New and Selected Poems

Maggie Anderson's wonderful collection of new and selected poems, Windfall, possesses a huge, spellbinding, honed acuity and aesthetic certainty. Always cutting to the quick of modern flux, her poems elevate the natural brilliance of small things in our lives, urban and pastoral, or at the heart of a shifting emotional landscape. Windfall tells an extended story without sacrificing the lyricism of good poetry. Direct and spare, this volume hits the mark. We can be thankful for this windfall.
Yusef Komunyakaa

Windfall includes poems from three previous books by Maggie Anderson, along with a generous selection of new work. In this collection we can see over two decades of the growth of a poet memorable for the clarity, strength, and urgency of her voice. Anderson’s poems entangle a language, a history, and a group of belongings, and she is both at home and a foreigner in the places she invokes.
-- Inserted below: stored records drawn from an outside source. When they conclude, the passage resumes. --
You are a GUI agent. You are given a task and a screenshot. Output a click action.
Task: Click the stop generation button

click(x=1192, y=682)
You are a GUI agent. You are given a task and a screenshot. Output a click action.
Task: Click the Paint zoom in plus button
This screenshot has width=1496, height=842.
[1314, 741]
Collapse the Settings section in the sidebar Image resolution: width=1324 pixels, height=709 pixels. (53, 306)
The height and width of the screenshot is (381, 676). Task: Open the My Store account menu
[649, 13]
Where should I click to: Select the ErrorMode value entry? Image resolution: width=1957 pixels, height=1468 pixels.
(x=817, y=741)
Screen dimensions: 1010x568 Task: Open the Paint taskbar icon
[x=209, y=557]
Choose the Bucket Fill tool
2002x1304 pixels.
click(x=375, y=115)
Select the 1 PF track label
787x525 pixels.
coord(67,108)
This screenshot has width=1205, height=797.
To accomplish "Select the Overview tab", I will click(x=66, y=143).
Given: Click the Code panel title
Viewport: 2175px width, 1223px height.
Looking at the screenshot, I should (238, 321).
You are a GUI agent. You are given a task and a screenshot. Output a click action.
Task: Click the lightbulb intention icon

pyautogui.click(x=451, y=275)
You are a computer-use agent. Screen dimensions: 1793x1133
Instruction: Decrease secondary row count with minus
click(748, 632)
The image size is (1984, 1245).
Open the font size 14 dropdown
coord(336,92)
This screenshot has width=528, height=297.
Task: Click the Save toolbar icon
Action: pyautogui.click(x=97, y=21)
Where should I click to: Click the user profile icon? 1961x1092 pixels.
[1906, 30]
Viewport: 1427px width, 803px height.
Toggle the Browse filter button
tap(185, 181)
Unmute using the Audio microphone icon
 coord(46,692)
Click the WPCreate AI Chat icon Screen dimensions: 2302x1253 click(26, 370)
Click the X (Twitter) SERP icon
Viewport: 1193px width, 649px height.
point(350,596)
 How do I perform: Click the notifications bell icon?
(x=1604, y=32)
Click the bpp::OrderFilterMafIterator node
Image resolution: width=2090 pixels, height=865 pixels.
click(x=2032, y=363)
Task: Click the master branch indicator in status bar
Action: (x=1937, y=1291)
Every place in these poems seems inhabitable, yet the tensions of these deceptively quiet lines develop out of the clear reluctance or inability of the poet to sit still. Maggie Anderson writes out of deep grief for the political losses of work and money, of life and limb and home in our dangerous times. She remembers and witnesses, and she also speaks eloquently for our private griefs—the loss of family, vitality and self. These poems do not shout; we listen as if following a whisper in the dark. A counterpoint to the sorrows in these poems is a complex and often joyous music, as well as a wry, sometimes self-deprecating humor which saves the work from solemnity. Her rhythms are diverse and intricate; they move deftly from fiddle whine to saxophone, from fugue to blues.

120 Pages, 6 x 8.5 in.

March, 2000

isbn : 9780822957195

about the author

Maggie Anderson

Maggie Anderson is the author of several poetry collections including, Years That Answer, Windfall, and A Space Filled with Moving. She is the editor of Hill Daughter: New and Selected Poems of Louise McNeill, and co-editor of A Gathering of Poets, and Learning by Heart: Contemporary American Poetry about School. Anderson has received awards from the National Endowment for the Arts, the Ohio Arts Council, the Pennsylvania Council on the Arts, and the MacDowell Colony. She teaches creative writing at Kent State University where she directs the Wick Poetry Program and edits the Wick Poetry Series through the Kent State University Press.